Crash was generated from +[TFCrashHandler backtrace] + 26; from whatever instruction fell at that symbol location + 26 bytes.

If that is really the bottom of your stack trace and it crashed there, then the TCrashHandler is obscuring the real crash. The real crash looks to be a couple of frames above.

1 MyApp 0x000836bd TFSignalHandler + 28

TFSignalHandler was what called +backtrace.

2 libsystem_c.dylib 0x33eac727 _sigtramp + 34

Ewww... a signal trampoline. The app received a signal and the a trampoline was set to call TFSignalHandler().

There are situations where a signal handler might be called on a random thread. I.e. there is a minuscule chance that this particular crash had nothing to do with the parser and everything to do with a crash somewhere else. However, without knowing more about the parser, I'd question whether it is hardened against malicious input (which could certainly cause a crash like this).

3 ??? 0x00000002 0x0 + 2

Stack was undecodable. Ignore. Meaningless. Best case; fallout from compiler optimization. Worst case; somebody pooped on the stack and the backtrace mechanism can't figure out what is going on (highly unlikely -- usually, stack poop splatters to the point of preventing a full backtrace).

4 MyApp 0x000803f1 msgpack_unpack_next + 112

Ooooh... trickzy. Someone is using C to parse stuff. And it crashed. Whatever instruction was 112 bytes from the entry point to the function went boom. But, not really, because it called the signal handler and was handled by that; which is still a boom but the signal handler has effectively destroyed additional forensic evidence.

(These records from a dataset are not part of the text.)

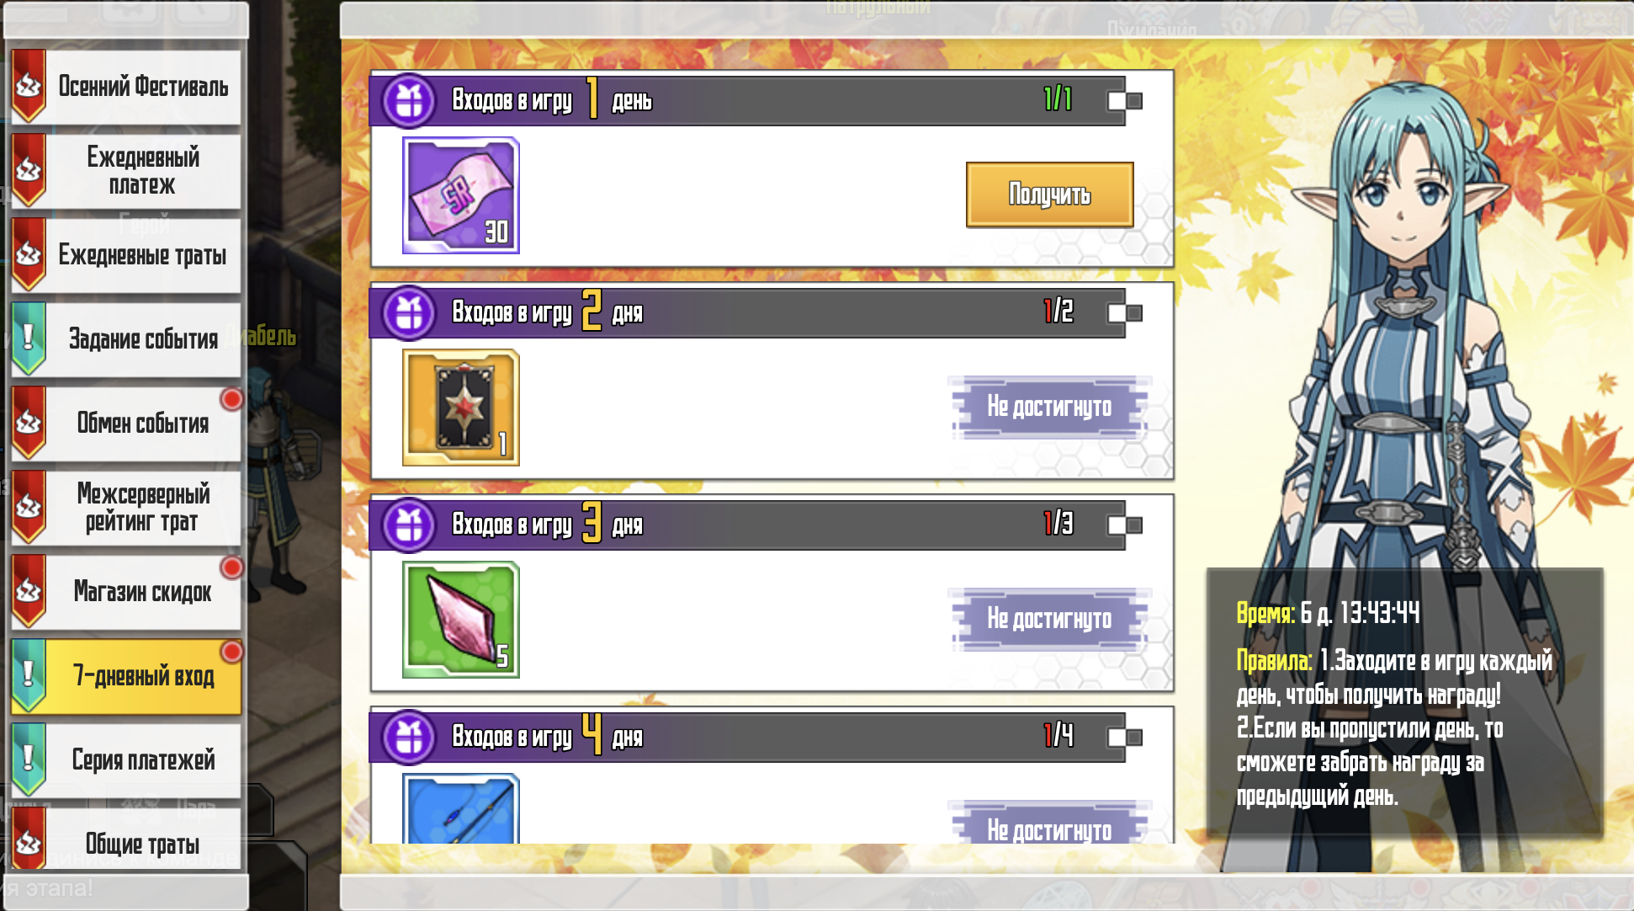
Task: Click Не достигнуто button for 3 days
Action: point(1050,620)
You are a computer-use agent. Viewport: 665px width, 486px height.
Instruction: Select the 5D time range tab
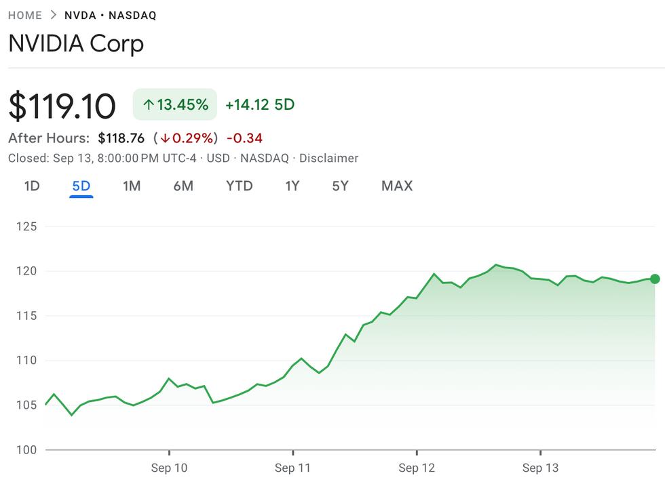click(x=81, y=186)
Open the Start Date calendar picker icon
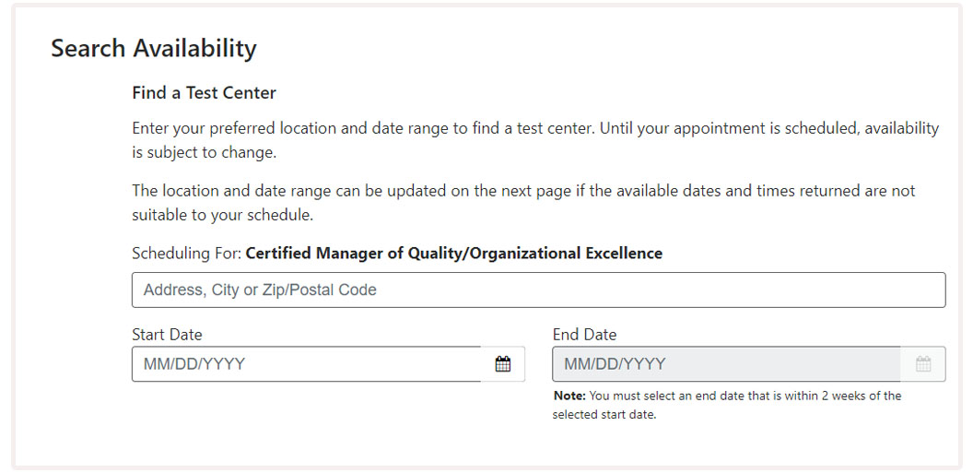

The "trickzy" comment references that an optimizing compiler against a big pile o' C can end up collapsing frames to the point that the crash could have happened in a function well below this one.

5 MyApp 0x0007faeb +[MessagePackParser parseData:] + 74

MessagePackParser was parsing when things went horribly wrong.

6 MyApp 0x0007f84b -[NSData(NSData_MessagePack) messagePackParse] + 26
7 MyApp 0x000254c3 +[Http get:params:cacheMins:msgPack:complete:] + 146

Ahh... yes.... somebody done grabbed some data from HTTP and it was malformed, causing the crash.

Bottom line; the parser got bogus input and crashed. There was a signal handler in place that tried to help by creating a backtrace, but -- apparently -- didn't really reveal any more info. A long shot alternative is that the signal was generated somewhere else and this thread was randomly selected to handle it -- if you can consistently recreate this crash, the random-thread-signal case is unlikely.

Unless you have a capture of the input data or can somehow guess how msgpack_unpack_next() might crash, you are out of luck without providing more info.